ABOUT THIS TASK: Work through the listing below and give again exactly the lines from the one with "Image resolution: width=371" to the one with "Task: Collapse the Specifications tree root", both ends included. All other lines and all pictures stay out.

AVAILABLE RECORDS:
——————
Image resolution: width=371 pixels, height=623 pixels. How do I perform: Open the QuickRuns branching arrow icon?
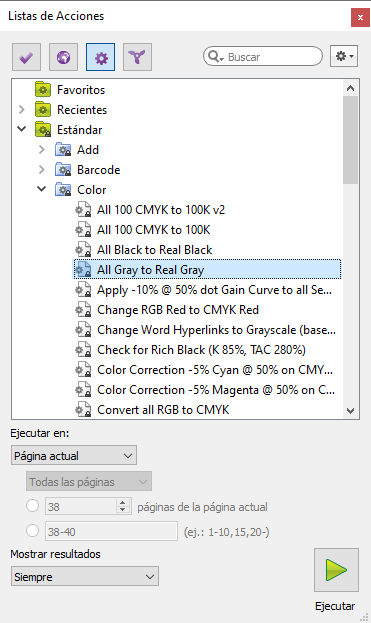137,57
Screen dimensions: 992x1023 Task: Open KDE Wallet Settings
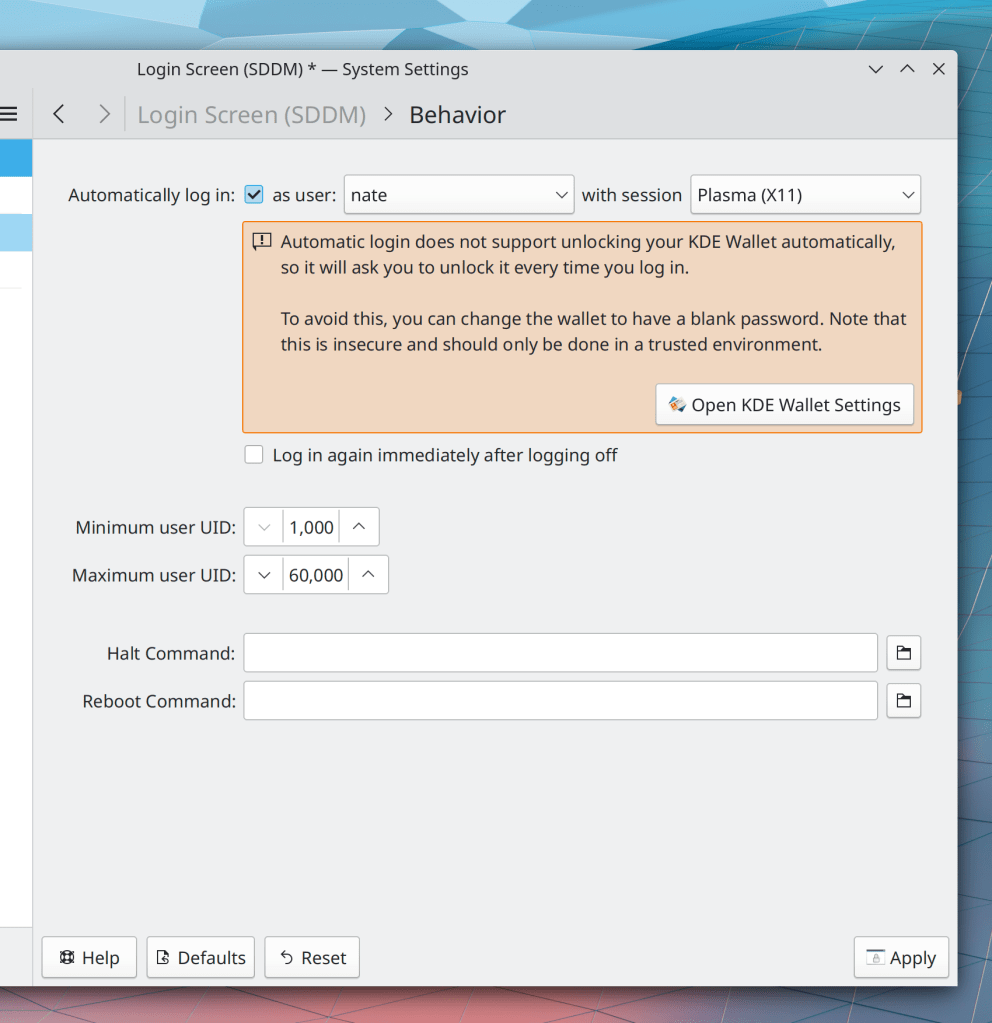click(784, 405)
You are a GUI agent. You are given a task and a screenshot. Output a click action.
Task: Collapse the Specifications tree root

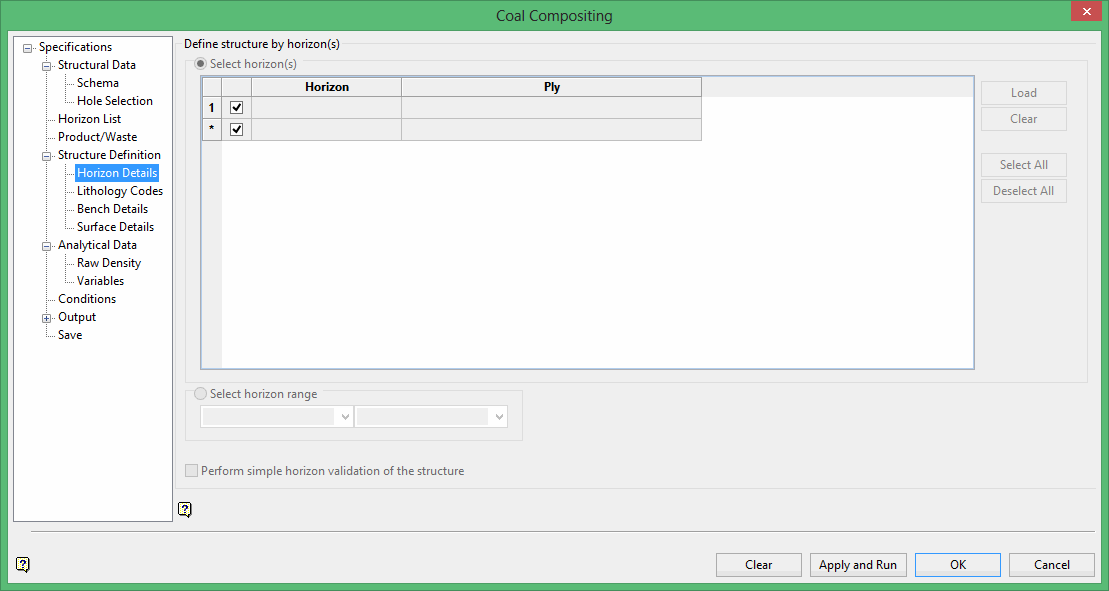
——————
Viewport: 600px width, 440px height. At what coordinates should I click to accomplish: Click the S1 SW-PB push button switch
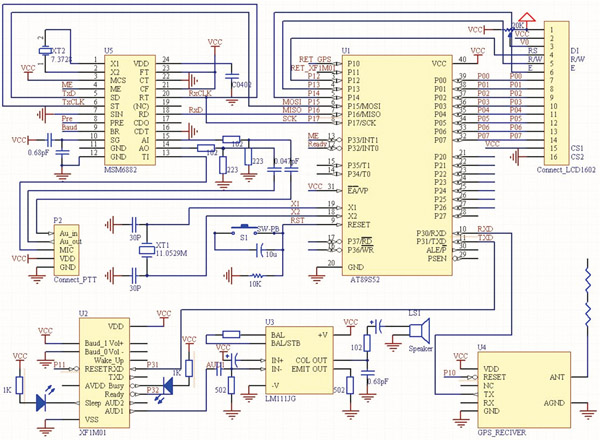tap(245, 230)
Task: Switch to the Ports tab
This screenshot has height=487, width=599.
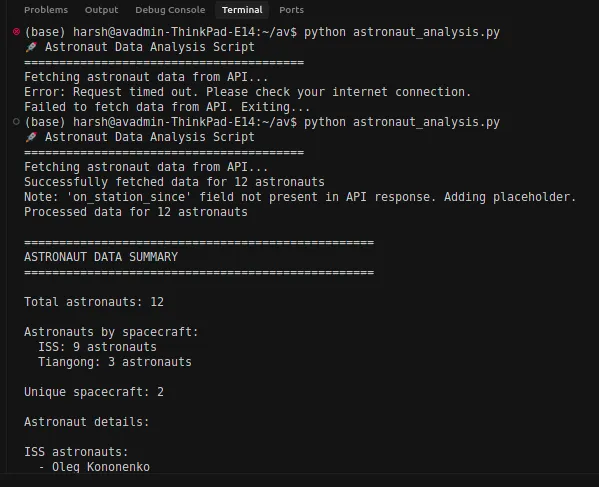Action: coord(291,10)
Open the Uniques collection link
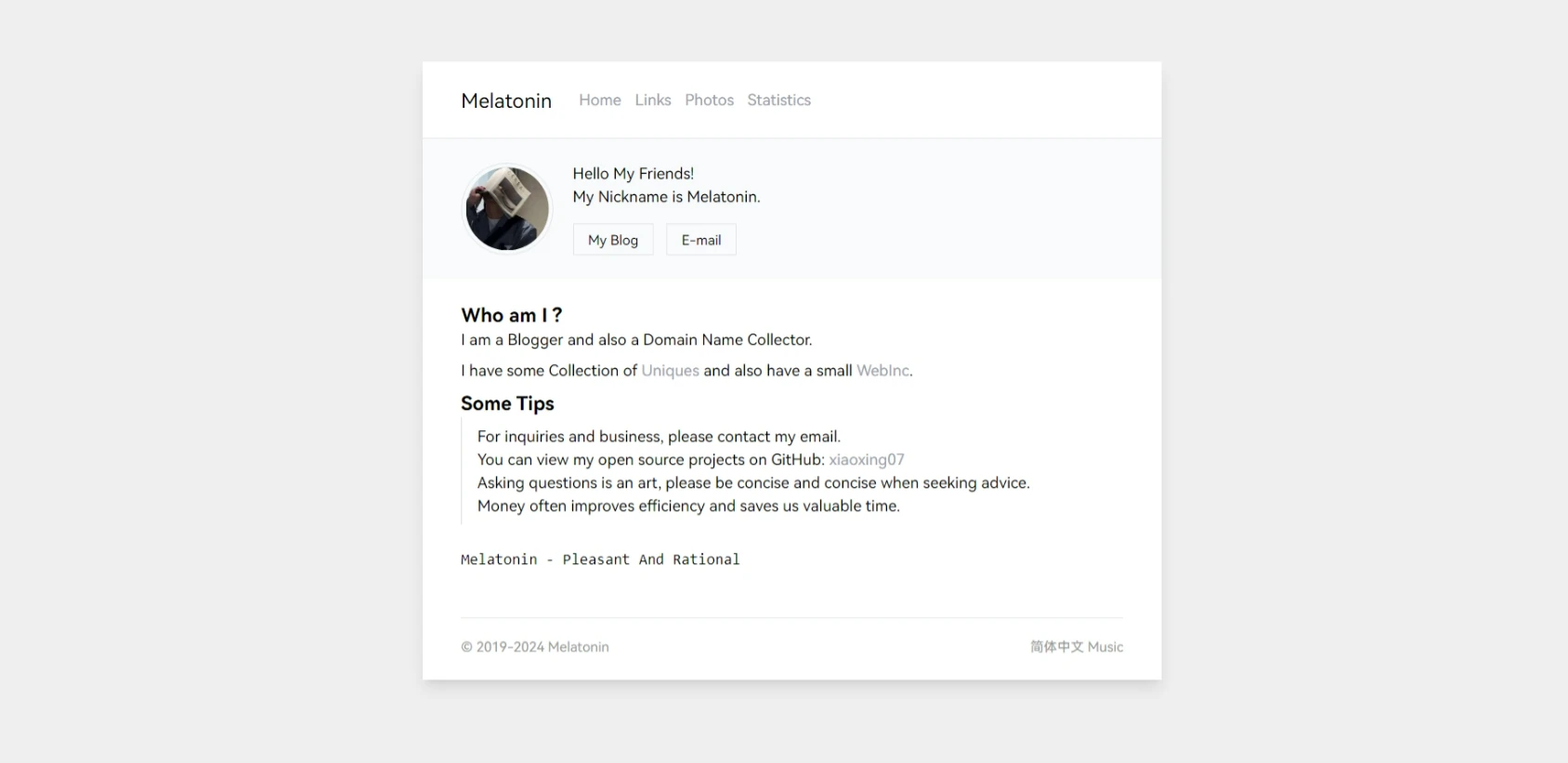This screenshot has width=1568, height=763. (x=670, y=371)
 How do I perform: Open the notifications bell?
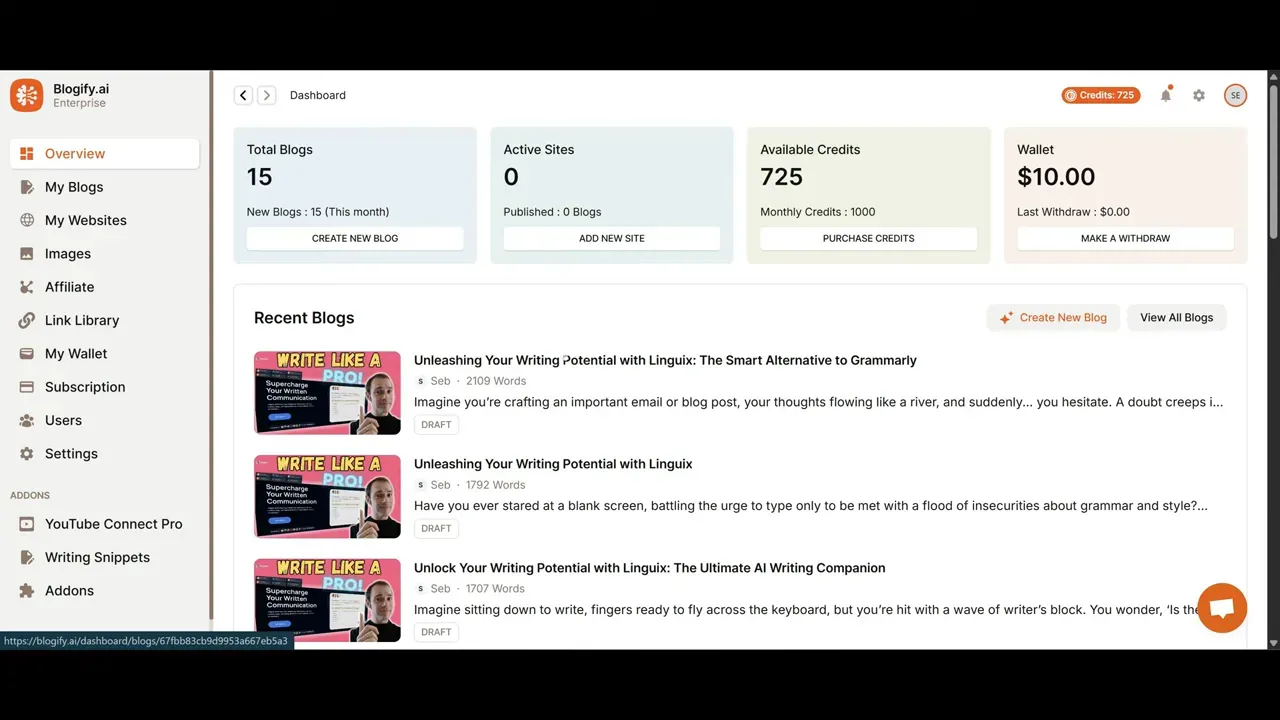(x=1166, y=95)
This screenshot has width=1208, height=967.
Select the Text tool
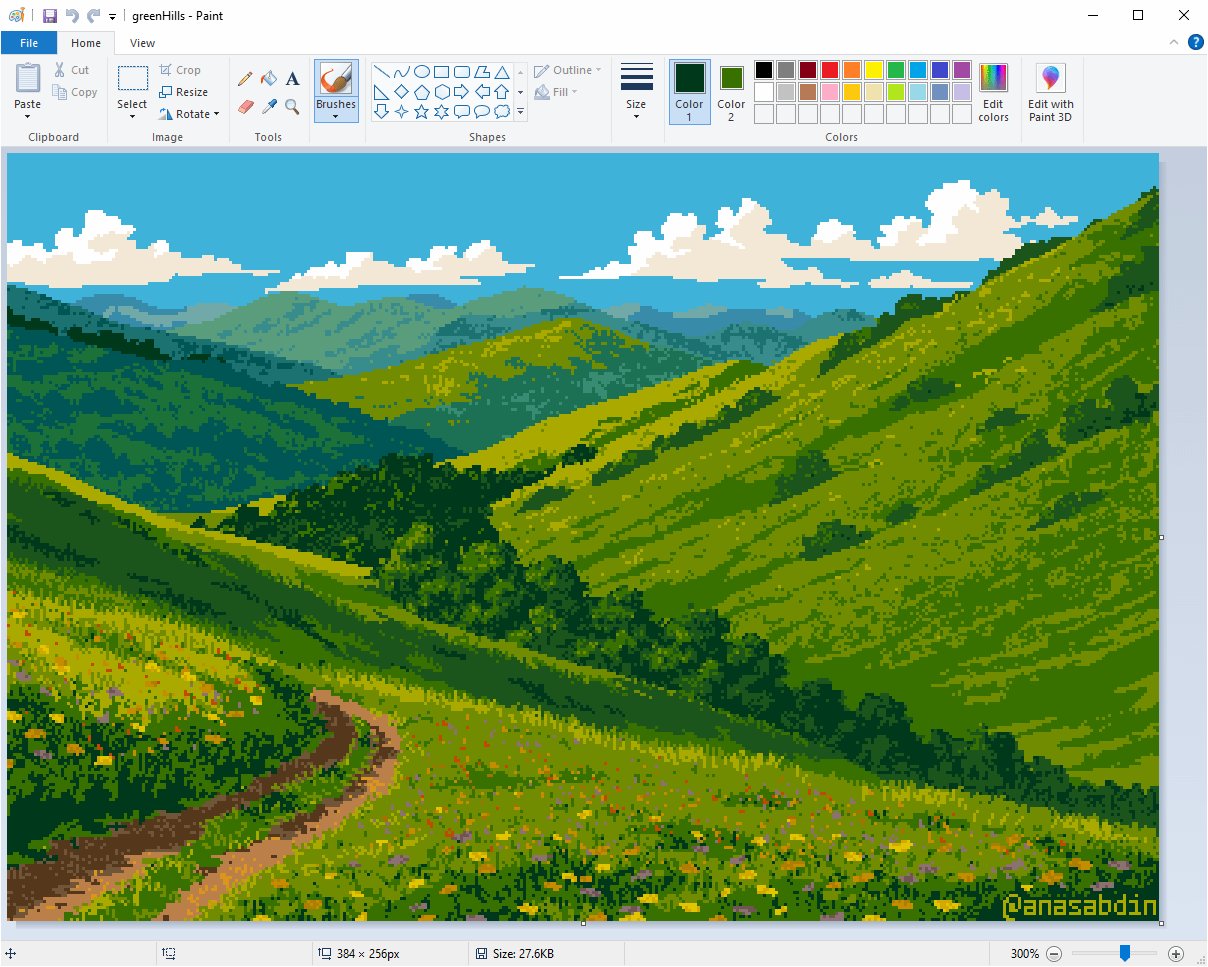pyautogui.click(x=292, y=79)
——————
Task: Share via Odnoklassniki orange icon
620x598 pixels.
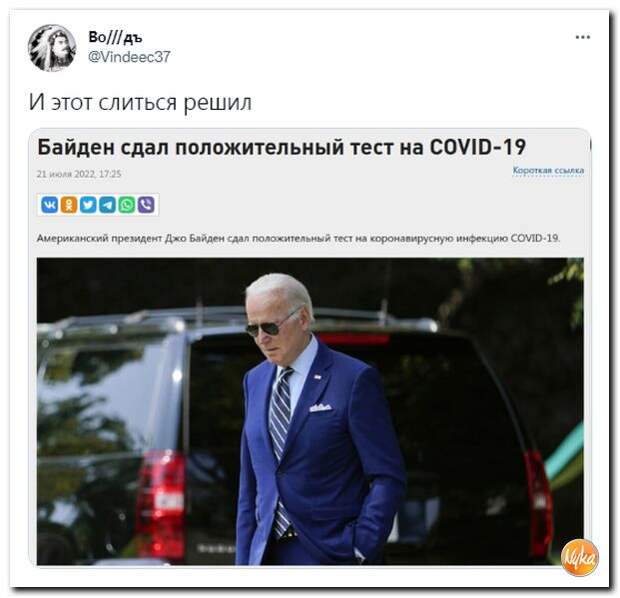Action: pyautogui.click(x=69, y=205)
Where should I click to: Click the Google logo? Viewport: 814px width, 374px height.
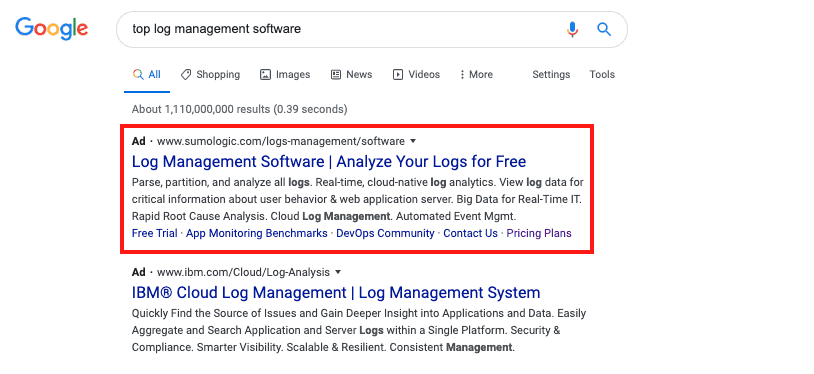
——————
RESPONSE BOX:
Image resolution: width=371 pixels, height=623 pixels. How do I perform: Open the QuickRuns branching arrow icon?
137,57
Screen dimensions: 992x1023 Task: Open KDE Wallet Settings
click(784, 405)
You are a GUI agent. You are given a task and a screenshot. Output a click action.
Task: Collapse the Specifications tree root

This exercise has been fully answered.